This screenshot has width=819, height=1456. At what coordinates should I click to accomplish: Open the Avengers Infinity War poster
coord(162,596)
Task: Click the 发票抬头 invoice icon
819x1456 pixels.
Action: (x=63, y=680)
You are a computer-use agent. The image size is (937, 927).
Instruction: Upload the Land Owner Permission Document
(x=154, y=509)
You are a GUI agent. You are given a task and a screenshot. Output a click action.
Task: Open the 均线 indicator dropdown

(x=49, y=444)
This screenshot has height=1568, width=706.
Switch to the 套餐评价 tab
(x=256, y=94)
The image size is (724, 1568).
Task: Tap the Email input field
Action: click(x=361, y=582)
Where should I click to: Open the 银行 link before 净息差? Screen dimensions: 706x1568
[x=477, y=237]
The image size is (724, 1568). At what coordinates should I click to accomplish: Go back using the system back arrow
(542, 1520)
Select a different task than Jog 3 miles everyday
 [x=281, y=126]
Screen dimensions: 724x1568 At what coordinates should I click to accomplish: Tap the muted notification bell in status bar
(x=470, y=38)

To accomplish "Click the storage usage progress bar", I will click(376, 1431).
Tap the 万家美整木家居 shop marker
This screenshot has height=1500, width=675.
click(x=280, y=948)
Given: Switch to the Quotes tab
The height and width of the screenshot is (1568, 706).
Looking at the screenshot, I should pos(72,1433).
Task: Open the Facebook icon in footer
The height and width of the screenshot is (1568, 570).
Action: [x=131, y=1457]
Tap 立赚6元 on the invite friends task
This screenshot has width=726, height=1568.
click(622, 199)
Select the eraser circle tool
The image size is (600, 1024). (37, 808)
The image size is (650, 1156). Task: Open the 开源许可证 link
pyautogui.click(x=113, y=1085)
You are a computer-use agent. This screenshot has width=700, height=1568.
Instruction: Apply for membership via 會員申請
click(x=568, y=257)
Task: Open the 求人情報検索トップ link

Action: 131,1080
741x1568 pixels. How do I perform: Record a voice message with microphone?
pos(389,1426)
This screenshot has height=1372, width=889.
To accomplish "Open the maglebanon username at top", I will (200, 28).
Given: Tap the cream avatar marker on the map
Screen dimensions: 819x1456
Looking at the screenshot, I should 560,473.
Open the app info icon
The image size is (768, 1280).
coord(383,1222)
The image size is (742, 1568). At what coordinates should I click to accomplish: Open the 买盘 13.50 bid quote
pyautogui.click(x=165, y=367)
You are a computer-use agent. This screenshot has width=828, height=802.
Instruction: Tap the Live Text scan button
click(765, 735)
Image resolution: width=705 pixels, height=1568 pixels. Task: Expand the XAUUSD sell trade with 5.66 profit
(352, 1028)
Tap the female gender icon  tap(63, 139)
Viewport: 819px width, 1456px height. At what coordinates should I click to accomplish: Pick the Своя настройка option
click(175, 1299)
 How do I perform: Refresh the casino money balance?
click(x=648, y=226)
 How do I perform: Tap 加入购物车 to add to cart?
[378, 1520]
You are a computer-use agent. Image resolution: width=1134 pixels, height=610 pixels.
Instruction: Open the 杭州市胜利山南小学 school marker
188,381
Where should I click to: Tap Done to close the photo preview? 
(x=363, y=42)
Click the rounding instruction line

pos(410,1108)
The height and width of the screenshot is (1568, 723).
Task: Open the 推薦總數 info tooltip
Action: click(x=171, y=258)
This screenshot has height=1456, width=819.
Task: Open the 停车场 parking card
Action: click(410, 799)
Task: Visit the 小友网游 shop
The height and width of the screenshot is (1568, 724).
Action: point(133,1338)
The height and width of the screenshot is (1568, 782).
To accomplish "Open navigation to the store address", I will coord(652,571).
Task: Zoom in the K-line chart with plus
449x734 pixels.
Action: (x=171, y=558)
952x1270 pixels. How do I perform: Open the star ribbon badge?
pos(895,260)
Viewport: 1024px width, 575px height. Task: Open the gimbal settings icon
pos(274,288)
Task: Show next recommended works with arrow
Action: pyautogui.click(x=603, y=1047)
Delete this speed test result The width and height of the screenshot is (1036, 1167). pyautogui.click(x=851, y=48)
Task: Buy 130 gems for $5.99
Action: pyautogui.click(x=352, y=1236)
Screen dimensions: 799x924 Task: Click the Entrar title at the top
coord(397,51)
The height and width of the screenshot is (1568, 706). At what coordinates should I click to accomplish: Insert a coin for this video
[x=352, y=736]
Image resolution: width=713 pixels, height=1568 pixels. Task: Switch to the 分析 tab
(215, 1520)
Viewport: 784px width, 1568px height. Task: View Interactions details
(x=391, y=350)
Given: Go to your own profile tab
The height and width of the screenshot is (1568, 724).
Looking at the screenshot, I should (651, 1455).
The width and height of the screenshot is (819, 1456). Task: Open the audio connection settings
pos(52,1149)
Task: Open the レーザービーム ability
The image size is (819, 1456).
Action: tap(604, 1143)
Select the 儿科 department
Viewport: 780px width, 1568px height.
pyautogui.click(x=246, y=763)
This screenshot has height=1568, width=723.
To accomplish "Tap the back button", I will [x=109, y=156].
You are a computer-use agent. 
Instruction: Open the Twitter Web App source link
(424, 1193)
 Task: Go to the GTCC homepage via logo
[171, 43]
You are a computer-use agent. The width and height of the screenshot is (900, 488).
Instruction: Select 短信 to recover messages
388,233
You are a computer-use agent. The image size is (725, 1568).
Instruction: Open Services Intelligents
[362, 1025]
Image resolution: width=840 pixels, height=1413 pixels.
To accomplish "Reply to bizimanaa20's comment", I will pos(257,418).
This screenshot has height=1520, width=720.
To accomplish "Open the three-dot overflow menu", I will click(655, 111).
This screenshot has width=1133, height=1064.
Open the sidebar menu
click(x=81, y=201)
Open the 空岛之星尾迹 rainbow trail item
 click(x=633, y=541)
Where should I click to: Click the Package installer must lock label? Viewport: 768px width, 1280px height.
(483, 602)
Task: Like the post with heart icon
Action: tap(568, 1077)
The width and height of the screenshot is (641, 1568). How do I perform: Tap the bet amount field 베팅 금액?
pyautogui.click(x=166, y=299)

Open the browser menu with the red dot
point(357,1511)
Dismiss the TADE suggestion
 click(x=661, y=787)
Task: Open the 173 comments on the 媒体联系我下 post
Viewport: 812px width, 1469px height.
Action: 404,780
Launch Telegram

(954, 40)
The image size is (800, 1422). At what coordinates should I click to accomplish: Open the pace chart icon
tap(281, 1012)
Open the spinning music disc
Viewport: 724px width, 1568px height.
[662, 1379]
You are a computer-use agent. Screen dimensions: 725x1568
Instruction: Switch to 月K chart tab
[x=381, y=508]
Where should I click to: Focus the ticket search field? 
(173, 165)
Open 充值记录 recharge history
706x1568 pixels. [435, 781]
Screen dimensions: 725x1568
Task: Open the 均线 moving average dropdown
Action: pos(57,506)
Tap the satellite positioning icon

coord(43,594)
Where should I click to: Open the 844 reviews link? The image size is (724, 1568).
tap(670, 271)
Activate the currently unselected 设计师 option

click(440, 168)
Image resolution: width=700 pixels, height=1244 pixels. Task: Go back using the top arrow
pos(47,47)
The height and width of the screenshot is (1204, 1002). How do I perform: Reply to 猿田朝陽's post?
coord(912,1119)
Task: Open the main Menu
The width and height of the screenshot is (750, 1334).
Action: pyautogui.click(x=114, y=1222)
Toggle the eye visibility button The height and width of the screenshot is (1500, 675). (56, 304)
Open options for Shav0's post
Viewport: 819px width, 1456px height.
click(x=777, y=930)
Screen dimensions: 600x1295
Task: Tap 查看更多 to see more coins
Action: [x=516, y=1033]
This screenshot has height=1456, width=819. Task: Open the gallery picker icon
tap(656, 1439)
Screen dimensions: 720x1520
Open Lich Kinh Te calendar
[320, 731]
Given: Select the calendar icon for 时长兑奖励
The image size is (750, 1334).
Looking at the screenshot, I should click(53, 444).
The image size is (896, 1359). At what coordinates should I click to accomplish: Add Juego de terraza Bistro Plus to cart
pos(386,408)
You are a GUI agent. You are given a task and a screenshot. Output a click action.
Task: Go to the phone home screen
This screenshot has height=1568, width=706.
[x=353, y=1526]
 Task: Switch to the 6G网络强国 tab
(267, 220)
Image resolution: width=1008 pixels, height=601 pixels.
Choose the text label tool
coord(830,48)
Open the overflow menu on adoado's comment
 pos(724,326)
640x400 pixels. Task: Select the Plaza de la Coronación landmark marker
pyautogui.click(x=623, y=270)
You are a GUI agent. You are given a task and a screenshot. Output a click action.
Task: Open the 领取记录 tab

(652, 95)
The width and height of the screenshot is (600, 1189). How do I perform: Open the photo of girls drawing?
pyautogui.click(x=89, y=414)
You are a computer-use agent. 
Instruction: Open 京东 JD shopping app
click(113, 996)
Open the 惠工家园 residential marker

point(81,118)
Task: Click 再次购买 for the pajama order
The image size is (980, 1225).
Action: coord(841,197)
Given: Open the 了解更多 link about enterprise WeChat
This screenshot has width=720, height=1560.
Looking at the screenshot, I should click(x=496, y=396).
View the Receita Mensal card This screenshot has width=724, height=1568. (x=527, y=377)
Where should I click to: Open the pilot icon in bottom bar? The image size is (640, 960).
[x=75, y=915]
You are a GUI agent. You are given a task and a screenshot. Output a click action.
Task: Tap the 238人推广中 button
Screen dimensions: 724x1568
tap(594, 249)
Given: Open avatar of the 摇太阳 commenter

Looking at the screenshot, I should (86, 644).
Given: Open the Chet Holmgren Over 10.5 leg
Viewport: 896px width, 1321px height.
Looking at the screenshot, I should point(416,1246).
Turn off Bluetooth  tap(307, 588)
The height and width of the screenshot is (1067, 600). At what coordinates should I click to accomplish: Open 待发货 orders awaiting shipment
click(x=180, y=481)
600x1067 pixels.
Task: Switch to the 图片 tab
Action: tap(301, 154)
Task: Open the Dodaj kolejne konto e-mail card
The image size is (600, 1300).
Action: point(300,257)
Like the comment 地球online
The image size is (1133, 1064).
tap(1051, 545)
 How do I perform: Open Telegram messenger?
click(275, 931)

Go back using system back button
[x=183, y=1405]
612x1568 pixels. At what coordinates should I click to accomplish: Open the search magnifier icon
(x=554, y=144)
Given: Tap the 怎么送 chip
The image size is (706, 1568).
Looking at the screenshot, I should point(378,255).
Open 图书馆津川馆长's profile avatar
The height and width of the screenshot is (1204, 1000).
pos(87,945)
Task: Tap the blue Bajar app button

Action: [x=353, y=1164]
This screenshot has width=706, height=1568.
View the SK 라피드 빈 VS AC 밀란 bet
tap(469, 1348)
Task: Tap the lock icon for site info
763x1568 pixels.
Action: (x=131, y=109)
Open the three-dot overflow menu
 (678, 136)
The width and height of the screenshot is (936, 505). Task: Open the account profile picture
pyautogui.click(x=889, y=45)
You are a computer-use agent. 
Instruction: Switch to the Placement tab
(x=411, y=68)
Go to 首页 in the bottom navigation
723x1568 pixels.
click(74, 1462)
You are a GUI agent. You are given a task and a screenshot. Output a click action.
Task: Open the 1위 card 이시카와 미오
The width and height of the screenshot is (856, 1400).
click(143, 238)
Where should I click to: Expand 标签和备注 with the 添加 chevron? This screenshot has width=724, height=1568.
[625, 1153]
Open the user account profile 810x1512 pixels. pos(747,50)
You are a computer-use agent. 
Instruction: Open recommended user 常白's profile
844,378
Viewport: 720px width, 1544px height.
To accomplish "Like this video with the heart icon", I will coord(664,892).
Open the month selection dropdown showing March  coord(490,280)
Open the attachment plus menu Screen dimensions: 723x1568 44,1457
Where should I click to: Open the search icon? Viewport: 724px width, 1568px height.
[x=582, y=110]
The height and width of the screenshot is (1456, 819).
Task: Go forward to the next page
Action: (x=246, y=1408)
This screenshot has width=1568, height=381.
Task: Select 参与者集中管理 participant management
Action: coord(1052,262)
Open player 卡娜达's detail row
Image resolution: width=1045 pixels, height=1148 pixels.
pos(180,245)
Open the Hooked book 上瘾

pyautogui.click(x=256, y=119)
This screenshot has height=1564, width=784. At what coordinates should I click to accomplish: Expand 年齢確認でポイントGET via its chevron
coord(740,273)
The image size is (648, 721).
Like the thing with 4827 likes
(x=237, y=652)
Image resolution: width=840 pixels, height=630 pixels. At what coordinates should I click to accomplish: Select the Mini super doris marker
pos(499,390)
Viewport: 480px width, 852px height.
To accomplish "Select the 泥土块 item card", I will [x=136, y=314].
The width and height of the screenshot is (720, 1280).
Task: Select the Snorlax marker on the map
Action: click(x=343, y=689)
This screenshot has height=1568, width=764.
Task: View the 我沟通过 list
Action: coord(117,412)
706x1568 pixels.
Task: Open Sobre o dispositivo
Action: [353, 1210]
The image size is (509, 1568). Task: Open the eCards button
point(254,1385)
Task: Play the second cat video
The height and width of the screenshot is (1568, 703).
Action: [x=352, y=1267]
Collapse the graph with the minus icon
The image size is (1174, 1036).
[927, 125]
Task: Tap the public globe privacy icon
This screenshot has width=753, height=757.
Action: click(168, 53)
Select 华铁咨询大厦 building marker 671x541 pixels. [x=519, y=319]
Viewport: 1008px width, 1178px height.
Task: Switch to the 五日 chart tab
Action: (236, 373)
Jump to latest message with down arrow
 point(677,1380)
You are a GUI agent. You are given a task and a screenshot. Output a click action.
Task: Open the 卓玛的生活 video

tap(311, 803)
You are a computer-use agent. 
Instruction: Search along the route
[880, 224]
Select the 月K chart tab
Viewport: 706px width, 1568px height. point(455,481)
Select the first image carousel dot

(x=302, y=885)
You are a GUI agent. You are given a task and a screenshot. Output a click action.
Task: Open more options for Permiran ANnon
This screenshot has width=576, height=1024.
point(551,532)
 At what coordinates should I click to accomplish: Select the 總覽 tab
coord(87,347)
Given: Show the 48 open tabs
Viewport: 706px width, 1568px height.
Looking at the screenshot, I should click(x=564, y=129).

···

What you will do >> From the records above, copy out each line that contains the string "system". Match case exactly.

Reply >>
The image size is (724, 1568). At what coordinates should I click to accomplish: Go back using the system back arrow
Go back using system back button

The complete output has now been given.